This also means your attitude toward others is to be one of forgiveness. Jesus emphasizes this point in Matthew 18:21-35 in response to Peter’s question about how many times he should forgive someone. Colossians 3:12–14 describe the proper attitude and response of a Christian to others. 12 “So, as those who have been chosen of God, holy and beloved, put on a heart of compassion, kindness, humility, gentleness and patience; 13 bearing with one another, and forgiving each other, whoever has a complaint against anyone; just as the Lord forgave you, so also should you. 14 Beyond all these things put on love, which is the perfect bond of unity.” How did the Lord forgive us? Jesus both paid the price for the sin and He sought us out to bring us the news of the offer. We have to do the same. You have to be willing to pay the cost of the damage done whether it is tangible or intangible, and you have to make the offer. But in saying that, keep in mind that forgiveness is a transaction. The other person may not be willing to forgive you if you are the offender, or he may not be willing to accept your forgiveness if you are the offended.

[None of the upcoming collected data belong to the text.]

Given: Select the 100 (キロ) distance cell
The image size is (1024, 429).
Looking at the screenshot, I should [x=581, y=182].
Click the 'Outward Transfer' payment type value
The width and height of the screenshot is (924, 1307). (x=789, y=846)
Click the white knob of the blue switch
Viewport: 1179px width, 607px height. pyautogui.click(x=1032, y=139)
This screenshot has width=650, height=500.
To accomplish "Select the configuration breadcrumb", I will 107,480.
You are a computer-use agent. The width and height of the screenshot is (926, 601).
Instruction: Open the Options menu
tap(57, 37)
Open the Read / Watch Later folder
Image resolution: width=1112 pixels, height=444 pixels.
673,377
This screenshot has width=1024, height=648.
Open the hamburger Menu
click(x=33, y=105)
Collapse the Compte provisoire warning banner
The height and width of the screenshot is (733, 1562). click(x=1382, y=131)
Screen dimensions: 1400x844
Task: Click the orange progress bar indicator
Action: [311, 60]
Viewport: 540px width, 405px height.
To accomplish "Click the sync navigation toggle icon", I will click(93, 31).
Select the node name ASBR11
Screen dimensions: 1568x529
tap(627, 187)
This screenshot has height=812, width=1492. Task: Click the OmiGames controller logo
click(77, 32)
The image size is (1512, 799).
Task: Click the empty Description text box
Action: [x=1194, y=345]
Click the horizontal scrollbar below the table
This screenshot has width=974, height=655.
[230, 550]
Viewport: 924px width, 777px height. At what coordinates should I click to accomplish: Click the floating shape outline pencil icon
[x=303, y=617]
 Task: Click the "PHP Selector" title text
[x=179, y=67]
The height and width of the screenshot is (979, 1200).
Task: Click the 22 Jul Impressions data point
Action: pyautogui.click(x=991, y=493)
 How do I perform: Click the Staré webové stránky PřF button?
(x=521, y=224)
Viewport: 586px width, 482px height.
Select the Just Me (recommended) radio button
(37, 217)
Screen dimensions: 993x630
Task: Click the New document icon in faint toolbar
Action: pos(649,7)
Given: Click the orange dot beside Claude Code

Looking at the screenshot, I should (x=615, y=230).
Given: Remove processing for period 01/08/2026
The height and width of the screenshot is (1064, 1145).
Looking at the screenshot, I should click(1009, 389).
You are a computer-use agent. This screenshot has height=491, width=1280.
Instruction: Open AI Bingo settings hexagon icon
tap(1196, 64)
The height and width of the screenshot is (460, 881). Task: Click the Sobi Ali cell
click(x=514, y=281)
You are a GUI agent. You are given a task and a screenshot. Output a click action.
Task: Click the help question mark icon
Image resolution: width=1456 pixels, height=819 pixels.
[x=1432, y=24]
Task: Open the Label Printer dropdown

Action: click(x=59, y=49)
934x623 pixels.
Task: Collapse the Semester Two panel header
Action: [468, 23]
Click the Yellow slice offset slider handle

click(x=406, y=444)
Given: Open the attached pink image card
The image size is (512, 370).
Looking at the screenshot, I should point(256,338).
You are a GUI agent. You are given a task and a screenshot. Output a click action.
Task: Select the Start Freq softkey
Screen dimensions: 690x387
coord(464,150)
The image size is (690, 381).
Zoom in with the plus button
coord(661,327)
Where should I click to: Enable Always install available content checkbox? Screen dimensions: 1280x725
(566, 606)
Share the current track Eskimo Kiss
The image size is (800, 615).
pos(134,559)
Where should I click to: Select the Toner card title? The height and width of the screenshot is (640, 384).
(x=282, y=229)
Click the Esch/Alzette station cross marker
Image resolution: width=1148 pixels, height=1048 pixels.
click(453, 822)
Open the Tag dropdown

A quick illustration of this. Many decades ago when I was working for the County of Los Angeles, one of the women in our office got into financial trouble and I offered her a $700 loan, thirteen days of pay for me at that time. She offered me three items for collateral, but I only received one, and it was broken. After about four months it became obvious she would not be able to pay it back since she had developed cancer and was missing work. I finally told her that I was forgiving the loan and she no longer needed to pay it back. She refused the offer and continually kept claiming she would pay me back, though she never was able to make even a single payment. I had forgiven the loan, so it no longer bothered me, but it bothered her resulting in her avoiding me at work as much as she could until she could no longer work due to her cancer treatments. Forgiveness is part of pursuing peace with others and you are to do all you can towards that goal as much as it depends on you, but unless forgiveness is both given and received, there will remain a rift that will prevent the harmony that is part of peace from developing.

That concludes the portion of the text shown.